Exercise:
The output must consist only of the lines from the one with "The width and height of the screenshot is (359, 268)." through the end of the listing, restated exactly and free of pictures.

Material for this exercise:

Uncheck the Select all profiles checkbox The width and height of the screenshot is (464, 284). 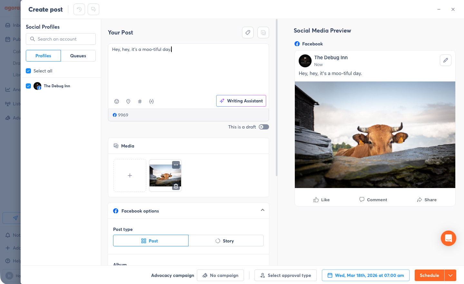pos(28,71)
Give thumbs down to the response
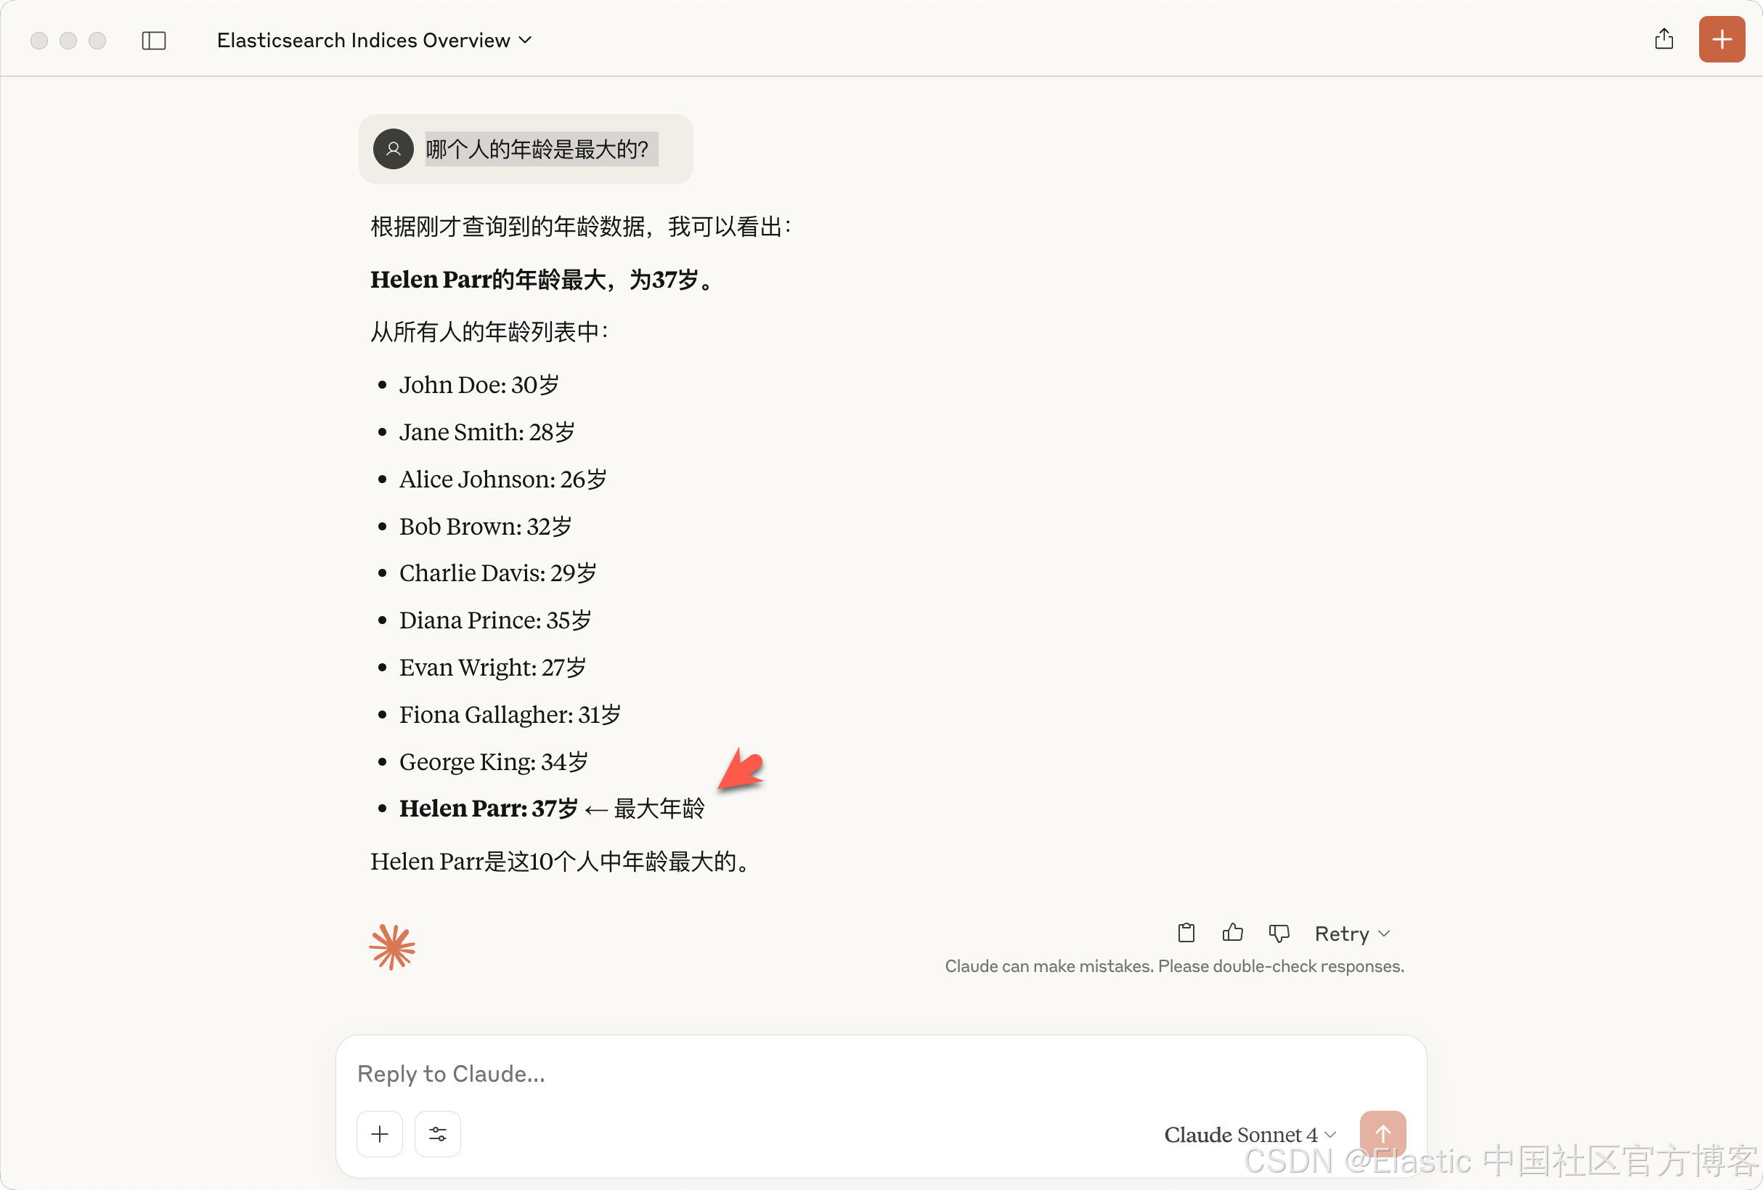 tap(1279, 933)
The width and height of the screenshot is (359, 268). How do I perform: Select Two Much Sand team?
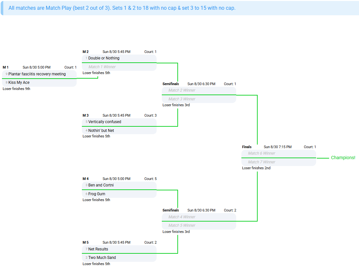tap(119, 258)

Exercise solution:
The width and height of the screenshot is (359, 268). How do I perform: Select Two Much Sand team?
tap(119, 258)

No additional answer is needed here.